» How to complete this task:
Write out every record below exactly, leaving the pictures out.

Entries taken from a collection:
==========
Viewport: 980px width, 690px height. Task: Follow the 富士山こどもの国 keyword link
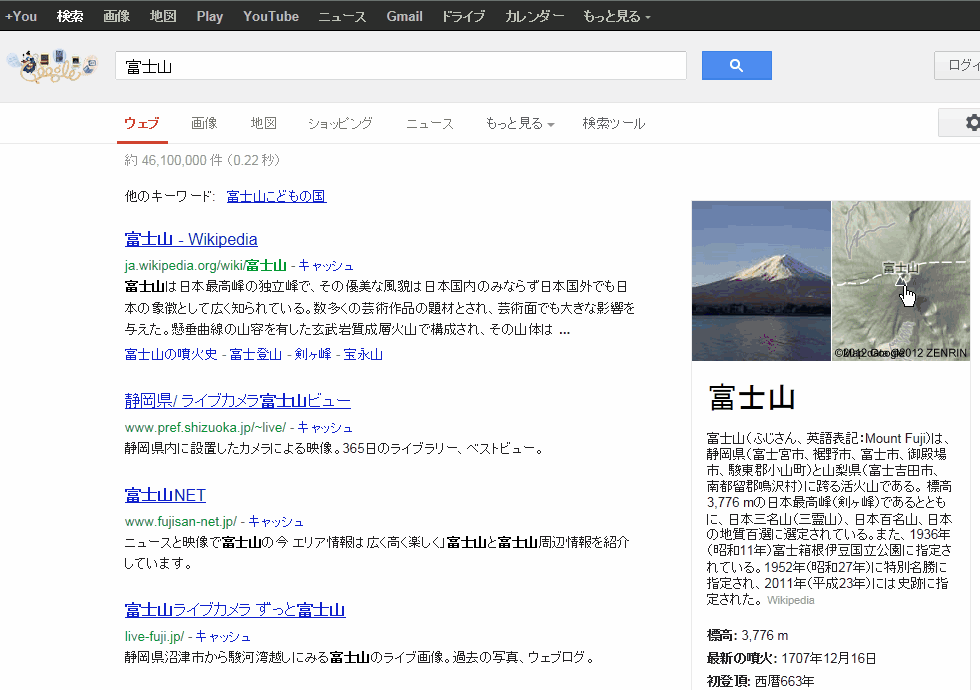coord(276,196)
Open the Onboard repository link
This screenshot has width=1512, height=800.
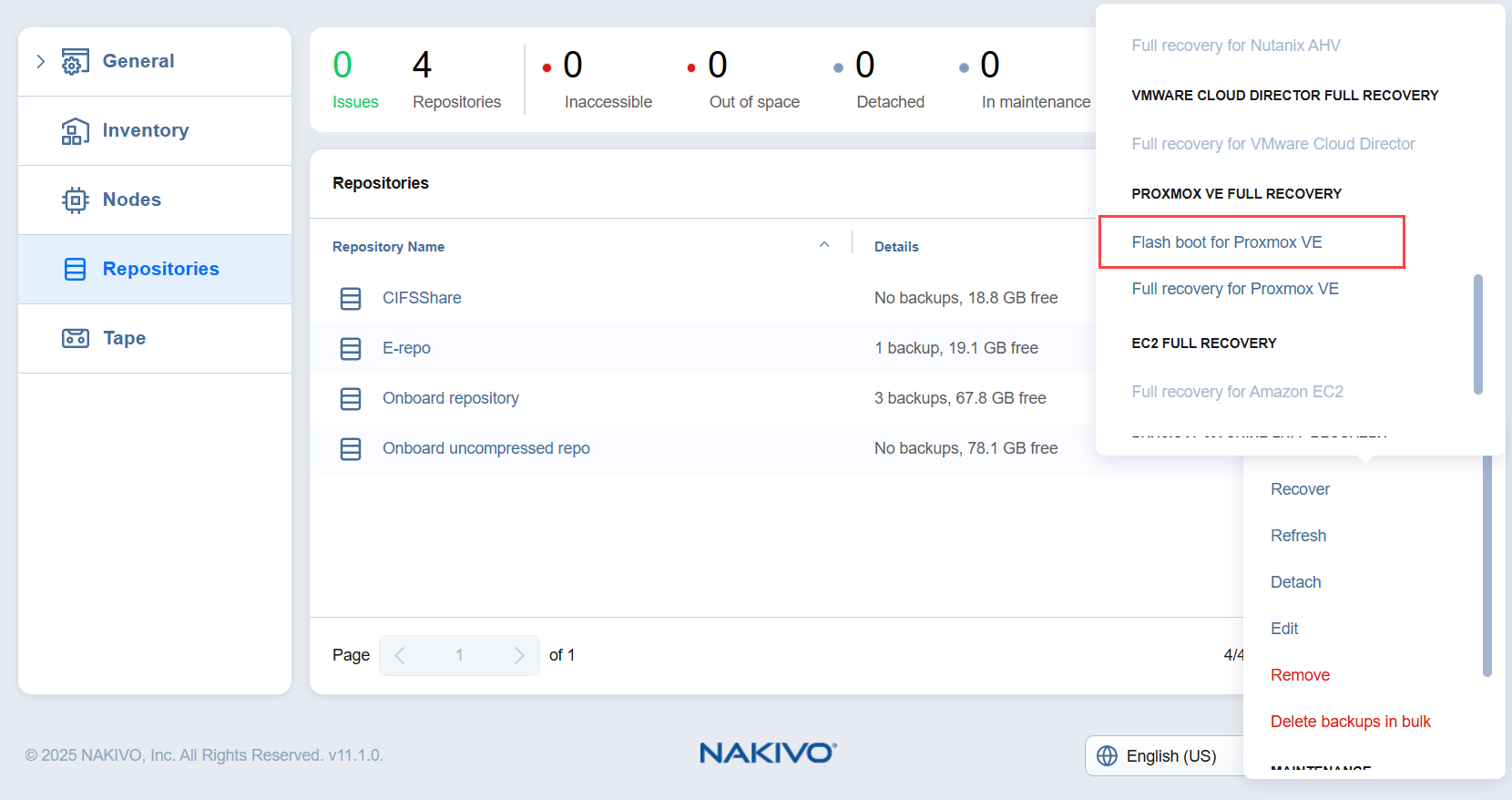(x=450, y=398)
==========
» Output of the exercise:
Viewport: 980px width, 690px height. Task: Follow the 富士山こどもの国 keyword link
coord(276,196)
Open the Onboard repository link
This screenshot has width=1512, height=800.
(x=450, y=398)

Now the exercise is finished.